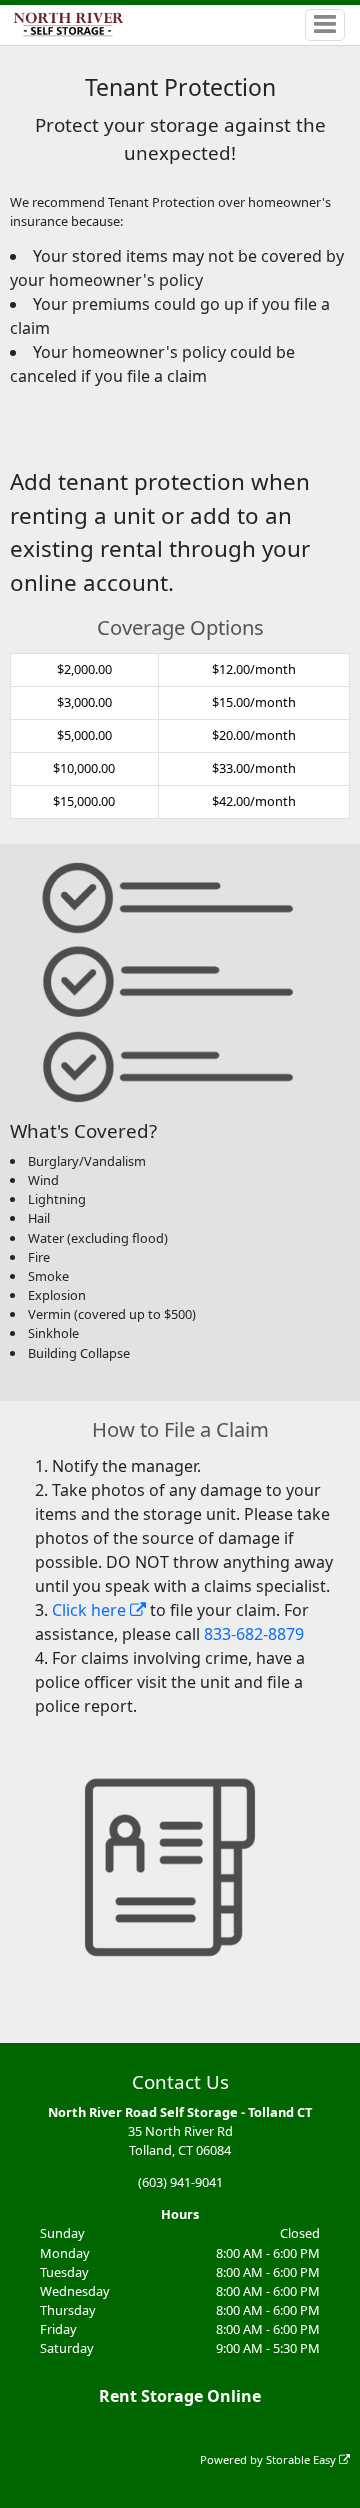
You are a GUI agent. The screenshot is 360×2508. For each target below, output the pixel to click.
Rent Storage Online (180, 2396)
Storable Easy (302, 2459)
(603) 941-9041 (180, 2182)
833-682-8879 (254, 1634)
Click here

________________

Description of the task
Everything from the line containing "Storable Easy (302, 2459)" to the last line of the material above must be copied exactly, and only that.

Answer
Storable Easy (302, 2459)
(603) 941-9041 (180, 2182)
833-682-8879 (254, 1634)
Click here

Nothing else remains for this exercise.